Author: Jeremy 2021-07-12 22:07:29
Published on: 2021-07-12T22:07:29+00:00
In an email conversation between Anthony Towns and Jeremy on July 11, 2021, they discussed the use of a relative locktime and an absolute locktime for the same input in Bitcoin transactions. There was a disagreement over whether it should be disallowed or not. Towns suggested that using nSequence for a per-input absolute locktime would prevent reusing the same input's nSequence for a per-input relative locktime. He also mentioned a possible use case for this: cut-through of PTLC refunds when the timeout expires well after the channel settlement delay has passed. However, Jeremy clarified that he meant disallowing a relative locktime and a sequence locktime. The conversation then moved on to the topic of sequence tagged keys and sequencing restrictions.

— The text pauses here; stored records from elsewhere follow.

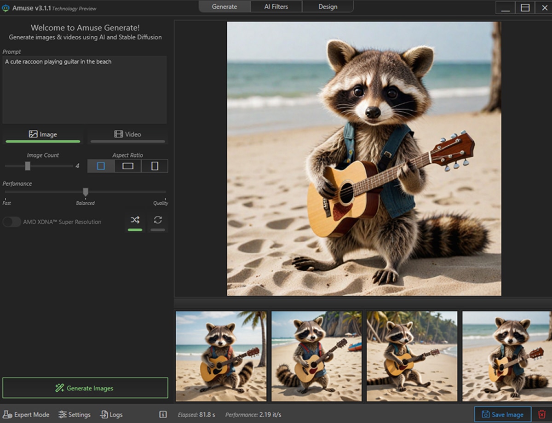Click the info icon in status bar

coord(163,414)
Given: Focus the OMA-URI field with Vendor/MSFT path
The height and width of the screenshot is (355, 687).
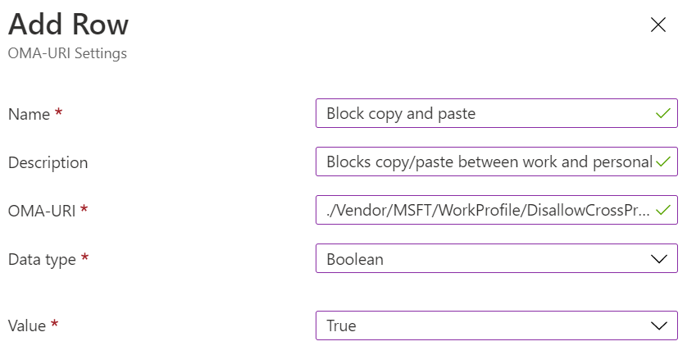Looking at the screenshot, I should 497,210.
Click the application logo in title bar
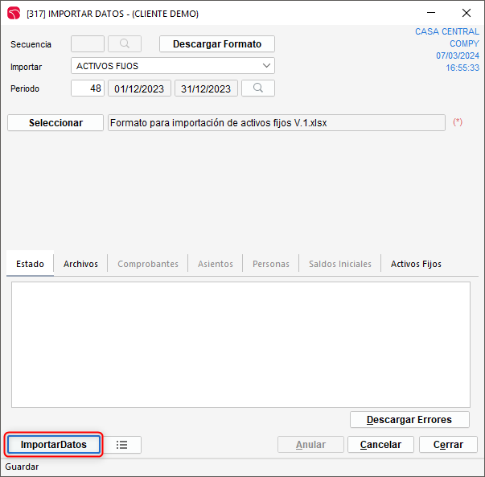 click(13, 13)
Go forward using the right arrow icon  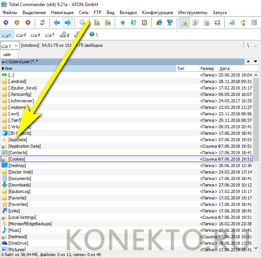(x=68, y=23)
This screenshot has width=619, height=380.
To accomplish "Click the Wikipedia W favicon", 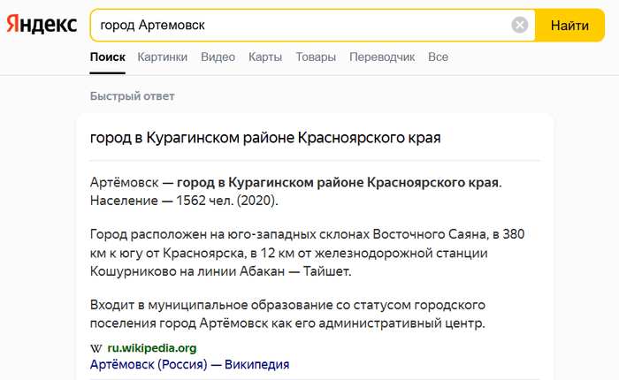I will (x=96, y=348).
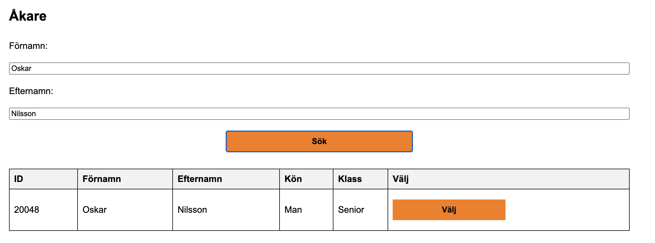
Task: Click the ID column header
Action: click(x=19, y=179)
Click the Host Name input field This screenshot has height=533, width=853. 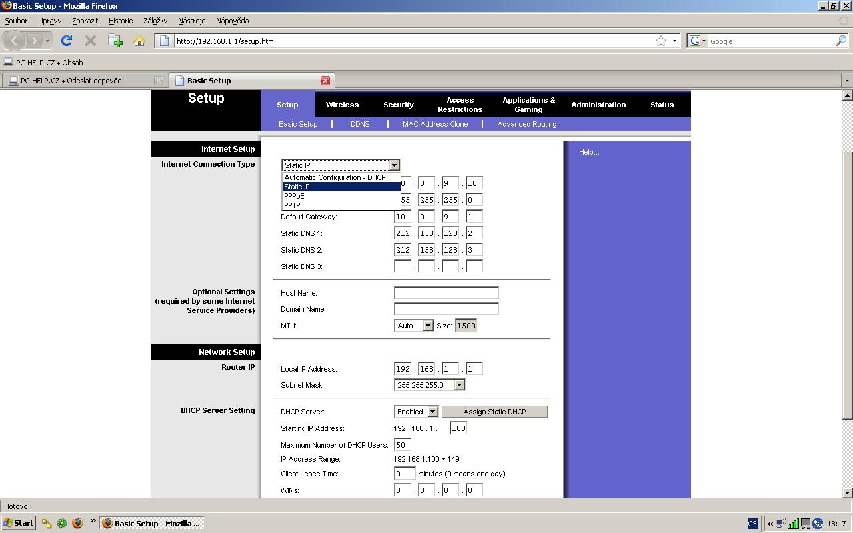(446, 293)
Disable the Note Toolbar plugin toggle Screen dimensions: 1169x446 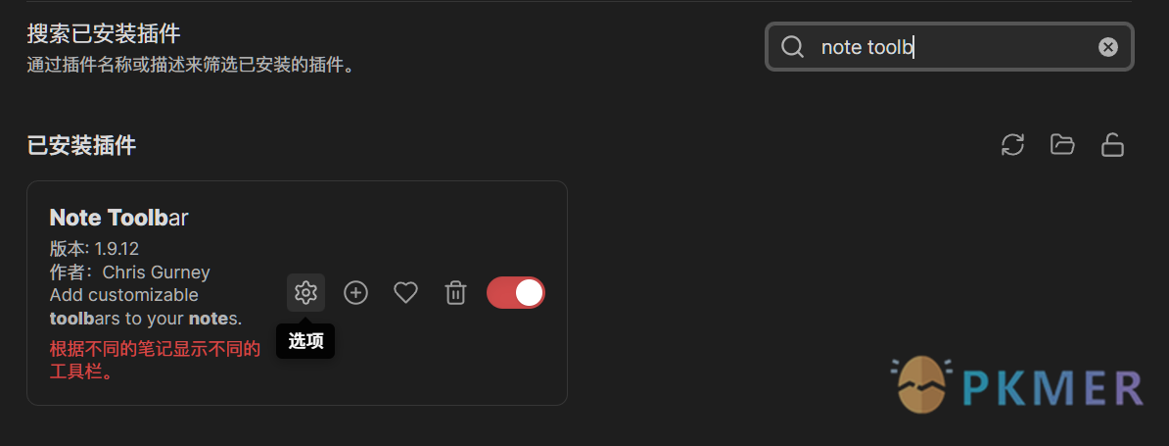[x=516, y=292]
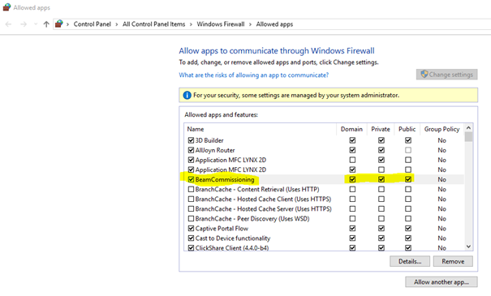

Towns shared his opinion that sequencing restrictions should be obvious from some simple combination of nlocktime/nsequence/annex so that one doesn't have to evaluate scripts/signatures to determine if a transaction is final. He proposed a general principle that evaluating a script should only return one bit of info: "bool tx_is_invalid_script_failed," while all other information should already be obvious from a "simple" parsing of the transaction. Jeremy pointed out that they don't currently have this property in Bitcoin transactions. He gave an example of a transaction that cannot be included without running the script and argued that although it is a useful property, it may not be practical. They both agreed that sequence tagged keys have the property of a transaction being either valid or invalid, which never changes without any external information needing to be passed up. Finally, they expressed their desire to separate all locktime types per input to get rid of all weirdness/overlap.